Червонные сабли - Леонид Жариков
Шрифт:
Интервал:
Закладка:
Ленька хотел спросить: «А как же со Второй Конной? Она-то и вовсе детище!» Но заставил себя промолчать: не положено перечить командарму. Впрочем, и для Леньки половина сердца до сих пор оставалась там, в родной Буденновской.
- Значит, вы туда вернетесь? - спросил Ленька.
- Пока останусь здесь. А ты поезжай на съезд. Вернешься - поговорим...
Ровно через два дня, точно по заказу Оки Ивановича, красные части отбили Синельниково. Туда можно было ехать верхом, но кони были измучены. Махметка раздобыл летучку - открытую железнодорожную тележку с деревянной скамьей и ручным управлением. Дружно поставили ее на пути, и «карета» была готова.
В политотделе армии Леньке выдали документ длиной с полверсты.
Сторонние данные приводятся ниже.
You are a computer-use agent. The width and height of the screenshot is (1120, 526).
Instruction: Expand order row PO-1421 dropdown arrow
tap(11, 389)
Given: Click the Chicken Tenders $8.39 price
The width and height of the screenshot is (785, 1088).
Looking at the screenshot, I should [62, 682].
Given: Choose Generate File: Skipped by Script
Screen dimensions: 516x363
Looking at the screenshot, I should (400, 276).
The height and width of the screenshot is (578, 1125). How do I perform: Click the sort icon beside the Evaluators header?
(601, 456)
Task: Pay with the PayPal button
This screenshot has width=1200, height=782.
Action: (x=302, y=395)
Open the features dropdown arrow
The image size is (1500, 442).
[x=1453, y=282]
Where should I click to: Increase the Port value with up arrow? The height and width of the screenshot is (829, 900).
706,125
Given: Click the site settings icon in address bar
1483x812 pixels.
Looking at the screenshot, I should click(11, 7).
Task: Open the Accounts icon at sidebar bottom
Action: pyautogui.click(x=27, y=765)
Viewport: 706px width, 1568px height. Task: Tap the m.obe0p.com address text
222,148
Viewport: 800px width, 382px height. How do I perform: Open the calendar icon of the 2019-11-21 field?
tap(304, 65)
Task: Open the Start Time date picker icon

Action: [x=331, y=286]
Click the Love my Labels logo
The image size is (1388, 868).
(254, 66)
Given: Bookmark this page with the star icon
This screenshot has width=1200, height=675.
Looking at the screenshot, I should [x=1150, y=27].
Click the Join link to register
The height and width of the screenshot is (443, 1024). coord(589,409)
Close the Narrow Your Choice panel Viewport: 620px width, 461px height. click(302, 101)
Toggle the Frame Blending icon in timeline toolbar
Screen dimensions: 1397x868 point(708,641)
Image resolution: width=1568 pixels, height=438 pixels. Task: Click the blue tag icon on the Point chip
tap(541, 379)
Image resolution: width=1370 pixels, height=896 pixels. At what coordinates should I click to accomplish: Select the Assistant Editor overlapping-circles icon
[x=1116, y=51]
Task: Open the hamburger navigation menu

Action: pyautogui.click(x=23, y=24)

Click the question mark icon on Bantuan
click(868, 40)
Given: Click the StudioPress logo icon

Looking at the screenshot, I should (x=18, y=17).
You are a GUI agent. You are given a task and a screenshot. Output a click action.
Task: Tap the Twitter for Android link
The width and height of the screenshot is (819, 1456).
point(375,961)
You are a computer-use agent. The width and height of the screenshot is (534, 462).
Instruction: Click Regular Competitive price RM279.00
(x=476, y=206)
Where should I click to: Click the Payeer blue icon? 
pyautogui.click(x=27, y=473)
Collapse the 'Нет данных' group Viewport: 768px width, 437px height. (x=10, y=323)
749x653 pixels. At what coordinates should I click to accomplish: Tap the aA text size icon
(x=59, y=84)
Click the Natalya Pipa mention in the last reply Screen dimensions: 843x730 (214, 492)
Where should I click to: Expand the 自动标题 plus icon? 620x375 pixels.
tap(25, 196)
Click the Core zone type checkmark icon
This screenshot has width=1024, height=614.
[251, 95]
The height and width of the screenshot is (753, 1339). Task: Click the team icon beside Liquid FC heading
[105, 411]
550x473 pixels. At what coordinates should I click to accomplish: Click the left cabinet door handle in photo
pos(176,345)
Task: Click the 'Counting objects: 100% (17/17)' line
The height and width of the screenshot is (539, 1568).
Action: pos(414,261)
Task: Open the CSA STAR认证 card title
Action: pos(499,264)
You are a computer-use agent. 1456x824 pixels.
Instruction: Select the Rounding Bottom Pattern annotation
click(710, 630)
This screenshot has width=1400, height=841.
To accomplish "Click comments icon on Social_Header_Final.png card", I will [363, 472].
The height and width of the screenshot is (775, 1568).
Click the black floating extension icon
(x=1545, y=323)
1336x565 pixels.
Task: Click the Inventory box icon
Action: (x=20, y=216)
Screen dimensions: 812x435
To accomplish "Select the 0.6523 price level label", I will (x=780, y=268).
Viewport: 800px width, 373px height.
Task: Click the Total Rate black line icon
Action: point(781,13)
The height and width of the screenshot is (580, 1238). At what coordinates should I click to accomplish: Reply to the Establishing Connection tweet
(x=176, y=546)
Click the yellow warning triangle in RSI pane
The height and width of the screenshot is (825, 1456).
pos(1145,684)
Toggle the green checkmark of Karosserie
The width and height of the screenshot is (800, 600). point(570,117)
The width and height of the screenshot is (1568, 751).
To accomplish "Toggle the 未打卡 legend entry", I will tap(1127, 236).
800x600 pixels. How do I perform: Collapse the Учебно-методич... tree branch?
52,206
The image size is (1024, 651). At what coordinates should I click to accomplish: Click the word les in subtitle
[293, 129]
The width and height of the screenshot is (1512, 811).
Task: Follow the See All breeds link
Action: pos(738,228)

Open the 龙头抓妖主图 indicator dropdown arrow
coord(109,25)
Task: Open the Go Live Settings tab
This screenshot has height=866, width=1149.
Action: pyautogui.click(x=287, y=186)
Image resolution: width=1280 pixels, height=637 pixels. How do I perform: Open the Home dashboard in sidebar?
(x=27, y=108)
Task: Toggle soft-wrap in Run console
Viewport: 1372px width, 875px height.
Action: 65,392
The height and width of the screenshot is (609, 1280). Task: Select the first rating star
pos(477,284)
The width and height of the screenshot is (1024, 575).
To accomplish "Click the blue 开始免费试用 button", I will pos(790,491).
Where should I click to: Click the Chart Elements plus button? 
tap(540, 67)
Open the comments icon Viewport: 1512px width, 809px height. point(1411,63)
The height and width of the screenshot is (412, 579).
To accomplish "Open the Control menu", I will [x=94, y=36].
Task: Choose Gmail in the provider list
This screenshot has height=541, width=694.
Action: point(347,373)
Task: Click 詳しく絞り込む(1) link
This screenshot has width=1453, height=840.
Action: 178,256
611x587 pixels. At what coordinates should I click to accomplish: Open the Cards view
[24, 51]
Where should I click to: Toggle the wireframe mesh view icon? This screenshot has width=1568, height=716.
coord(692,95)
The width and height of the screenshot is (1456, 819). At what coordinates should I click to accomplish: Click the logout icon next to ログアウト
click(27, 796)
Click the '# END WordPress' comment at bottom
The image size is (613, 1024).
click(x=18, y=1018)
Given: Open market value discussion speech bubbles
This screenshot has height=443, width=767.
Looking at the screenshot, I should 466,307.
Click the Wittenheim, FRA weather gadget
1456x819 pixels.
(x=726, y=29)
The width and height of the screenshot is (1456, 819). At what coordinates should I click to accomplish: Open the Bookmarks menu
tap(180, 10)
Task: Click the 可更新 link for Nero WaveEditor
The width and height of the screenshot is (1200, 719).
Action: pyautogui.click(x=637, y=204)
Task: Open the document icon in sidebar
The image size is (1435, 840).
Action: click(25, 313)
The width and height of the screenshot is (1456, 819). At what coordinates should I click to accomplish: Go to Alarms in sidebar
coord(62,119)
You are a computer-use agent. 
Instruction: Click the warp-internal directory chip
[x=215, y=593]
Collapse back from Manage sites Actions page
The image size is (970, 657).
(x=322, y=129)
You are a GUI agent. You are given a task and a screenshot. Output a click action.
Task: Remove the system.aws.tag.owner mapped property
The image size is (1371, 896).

В нем строго предписывалось всем организациям оказывать делегату помощь для своевременного прибытия на съезд комсомола в Москву. Для верности делопроизводитель приписал внизу загадочные слова: «В случае невыполнения упомянутых предписаний предъявитель имеет право поступать по своему усмотрению».
Внизу стояла подпись и огромная печать, похожая на церковную.
- Вот это документ! - радовались друзья.
Они снаряжали Леньку заботливо и строго. Рваные сапоги велели снять и дали крепкие ботинки красной кожи с обмотками. Махметка настоял взять в дорогу шинель. Совсем как дите собирали в дорогу. Ленька даже обиделся.
- Зачем шинель? Вон какая жара.
- Здесь жара, Москва холодно, - наставительно заметил Махметка.
- Ну, куда я дену ее? - проворчал Ленька и накинул шинель небрежно на одно плечо.
- Привези царь-пушку из Москвы, - подсказывали бойцы.
- Верно. По Врангелю стрелять будем.
Когда сборы были закончены и выдан сухой паек на дорогу, Антоныч принес Ленькин маузер, хранившийся у него.
- Нехай у тебя остается, все равно патронов нема, - сказал Ленька с огорчением.
- Есть патроны. У старшины все есть, даже вот это. - И он дал Леньке шматок сала, завернутый в селянский рушник. - В Москве будешь закусывать, вспомнишь ридну Украину.
- И дружков своих...
Махметке жалко было расставаться с приятелем, хотелось подарить что-нибудь дружку, да не знал что. Если бы можно было душу отдать, отдал бы. Вдруг он вспомнил про часы с серебряными крышками и надписью: «За отличную стрельбу». Не колеблясь, вынул из кармана и отдал.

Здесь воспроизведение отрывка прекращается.